[Source data]
^^^^^^^^^^^^^^^^

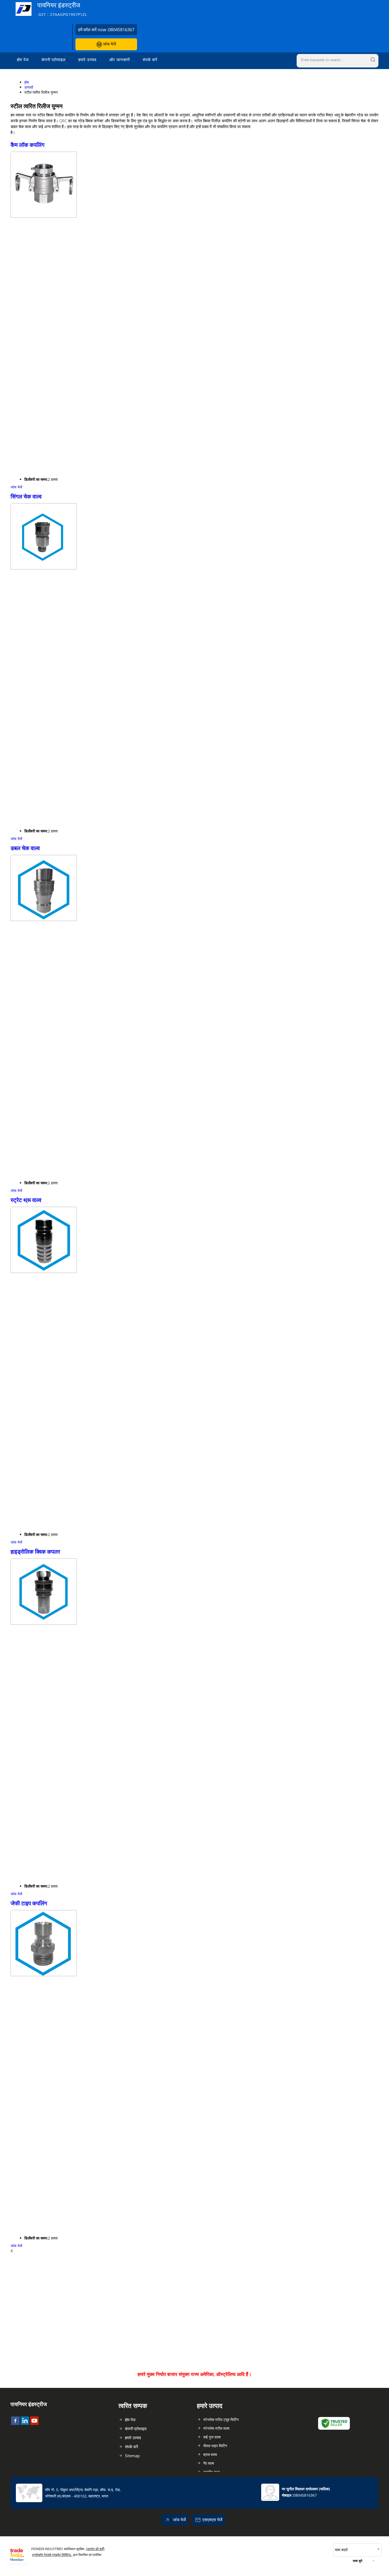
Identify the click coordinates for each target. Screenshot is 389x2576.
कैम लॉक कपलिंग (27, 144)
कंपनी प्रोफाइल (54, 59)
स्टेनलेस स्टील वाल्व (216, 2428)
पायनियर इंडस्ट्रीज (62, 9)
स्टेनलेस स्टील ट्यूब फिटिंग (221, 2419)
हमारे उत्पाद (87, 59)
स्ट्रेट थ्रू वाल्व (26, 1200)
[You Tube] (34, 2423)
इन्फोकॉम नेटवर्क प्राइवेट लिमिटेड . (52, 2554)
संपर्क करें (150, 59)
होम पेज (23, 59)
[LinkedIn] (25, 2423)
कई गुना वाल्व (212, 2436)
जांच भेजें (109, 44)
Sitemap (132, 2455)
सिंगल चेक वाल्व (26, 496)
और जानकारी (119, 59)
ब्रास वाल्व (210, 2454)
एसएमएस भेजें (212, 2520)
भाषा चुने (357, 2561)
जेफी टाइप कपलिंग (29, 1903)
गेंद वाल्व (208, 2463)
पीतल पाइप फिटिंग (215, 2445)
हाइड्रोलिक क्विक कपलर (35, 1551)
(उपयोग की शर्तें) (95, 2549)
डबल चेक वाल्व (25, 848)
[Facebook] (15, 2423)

^^^^^^^^^^^^^^^^

What the task requires:
The records above need to be copied exactly, with the pictures left out.

The answer:
Identify the click coordinates for each target. Screenshot is 389x2576.
कैम लॉक कपलिंग (27, 144)
कंपनी प्रोफाइल (54, 59)
स्टेनलेस स्टील वाल्व (216, 2428)
पायनियर इंडस्ट्रीज (62, 9)
स्टेनलेस स्टील ट्यूब फिटिंग (221, 2419)
हमारे उत्पाद (87, 59)
स्ट्रेट थ्रू वाल्व (26, 1200)
[You Tube] (34, 2423)
इन्फोकॉम नेटवर्क प्राइवेट लिमिटेड . (52, 2554)
संपर्क करें (150, 59)
होम पेज (23, 59)
[LinkedIn] (25, 2423)
कई गुना वाल्व (212, 2436)
जांच भेजें (109, 44)
Sitemap (132, 2455)
सिंगल चेक वाल्व (26, 496)
और जानकारी (119, 59)
ब्रास वाल्व (210, 2454)
एसएमएस भेजें (212, 2520)
भाषा चुने (357, 2561)
जेफी टाइप कपलिंग (29, 1903)
गेंद वाल्व (208, 2463)
पीतल पाइप फिटिंग (215, 2445)
हाइड्रोलिक क्विक कपलर (35, 1551)
(उपयोग की शर्तें) (95, 2549)
डबल चेक वाल्व (25, 848)
[Facebook] (15, 2423)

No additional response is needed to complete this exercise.